▶ Reading passage
Friday, 23 November 2018

Bureaucracy just-is totalitarian (and vice versa)

Bureaucracy is at the very heart of the modern world - it is the common factor that unites all organisations and nations and super-national organisations - because all such are primarily bureaucracies, and only secondarily whatever the organisation is supposed to be doing.

(Another surrent term for this is 'convergence' - because bureaucracy is intriniscally Leftist*.)

At an obvious level, the organisations become organised for the benefit of managers rather than doers: because there are more managers than functionaries, and the bureaucratic systems take all power to the managerial role.

This means that organisations do things that benefit (senior) managerial careers - things like reorganisations, initiatives, and publicity seeking activities.

But aside from providing an environment for a certain type of careerism; what does bureaucracy aim-at? Well, we can see for ourselves: control.

▶ Problems to work on
1. For the passage on bureaucracy, say whether each statement agrees with it: (a) organizations are primarily bureaucracies and only secondarily whatever they are supposed to be doing; (b) there are more functionaries than managers; (c) control is what bureaucracy aims at. Answer each with yes or no, followed by the deciding words quoted exactly from the passage.
2. Continue the passage on bureaucracy, starting after its last sentence.

▶ Material provided
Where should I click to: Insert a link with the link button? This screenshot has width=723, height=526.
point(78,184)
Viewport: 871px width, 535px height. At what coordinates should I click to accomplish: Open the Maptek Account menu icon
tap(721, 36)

▶ In response
1.
(a) Yes: "all such are primarily bureaucracies, and only secondarily whatever the organisation is supposed to be doing"
(b) No: "there are more managers than functionaries"
(c) Yes: "what does bureaucracy aim-at? Well, we can see for ourselves: control."

2.
Bureaucracy aims-at an ideal of machine-like, computer-like organisation - and the main obstacle is human beings. So all bureaucracy intrinsically aims at first ever-closer monitoring and then ultimately at micro-control of the personnel (actions, attitudes, motivations - because all behavioural control aims-at thought-control).

Hence the vast apparatus by which people spend more time in data collection than in actually doing stuff.

As a single representative example: the engineers who come to maintain my central heating spend about half an hour on the job and a half hour afterwards filling forms and logging their activities so that the bureaucracy may monitor and control him. The cost is that he probably does only 2/3 of the maintenance work he could otherwise accomplish - productivity reduced by more than 30 percent.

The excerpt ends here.